The Da Lat Countryside tour was an amazing experience worth the $10 per person that we paid for it. The first part of the tour included a quick stop at the rose garden, where we got to see our first avocado tree! After that we visited a very unique minority village that also happened to be home to terrifying looking spiders the size of my palm!

The rest of the tour included a silk farm, Buddhist pagoda, elephant waterfall, cricket farm and a coffee plantation that specializes in “weasel” coffee. But I’ll tell you more about that in detail next time…

The rose garden stop was short and it was the part of the tour that I was least excited about. It turned out to be pretty fascinating because we got to see the rose fields that produced hundreds of thousands of roses that would be making their way all over Vietnam! Turns out that Da Lat is not only famous for their coffee, avocados but also roses.

Growing roses is no easy feat as they require constant care, spraying for pests and they need to be constantly pruned. The fields had the separate areas for roses of different color but the pink ones were the most popular. We watched the employees carefully tend to the plants and the entire place smelled like heaven!

On our way out, the guide pointed out an avocado tree. I had always pictured an avocado tree to look like a small bush growing a handful of fruit. Instead, it was a towering tree weighed down by dozens if not hundreds of ripening avocados! It was beautiful and mouthwatering, that was when our guide told us about Da Lat’s secret delicacy: avocado smoothies!

Next we went to the minority village that is a feminists dream come true.
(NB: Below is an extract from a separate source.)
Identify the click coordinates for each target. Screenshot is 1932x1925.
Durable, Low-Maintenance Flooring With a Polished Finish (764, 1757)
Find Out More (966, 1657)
Not in a gender equality way but as proof that there is some balance in the universe… in this village, gender roles are reversed! Women are in charge of working, mostly on coffee plantations, while men stay home and raise children.

The men in this village are only allowed to marry once. Even after their wife dies, they must remain widowed. However if a man dies, his wife is allowed to remarry and have more children that her new husband will be in charge of raising.

We only spent about 15 minutes in the village, taking some photos and listening to the guide translate while a woman showed us a coffee bean bush and explained how we can tell if the bean is ripe. We were all gathered around under a large tree and I lost my focus the second I looked up.

The tree was completely covered in spider webs. It wouldn’t have bothered me if I hadn’t noticed the monstrous spiders, the size of my palm, crawling all over the tree. Above us. I’ve been known to shriek when surprised, but when I’m terrified I go mute. I was mute and wide-eyed when I pulled on my husbands sleeve and pointed up.

Even though he’s been known to scoop up spiders with his bare hand to throw them out of the apartment, even he looked scared. The more we looked around, the more spiders we saw. When we finally moved away from the terrifying tree, I asked the guide about the spiders.

She reassured us that although they are poisonous, they never bite people. She also told us that for some reason, you can only find these gigantic spiders in this one village. During the drive to our next stop, the silkworm farm, the guide pointed out several spots where there were hundreds of spiders. They had spun their webs all along the power lines. *shudders* I’m guessing these villagers have never seen a mosquito in their lives!

Next up: silk factory farm!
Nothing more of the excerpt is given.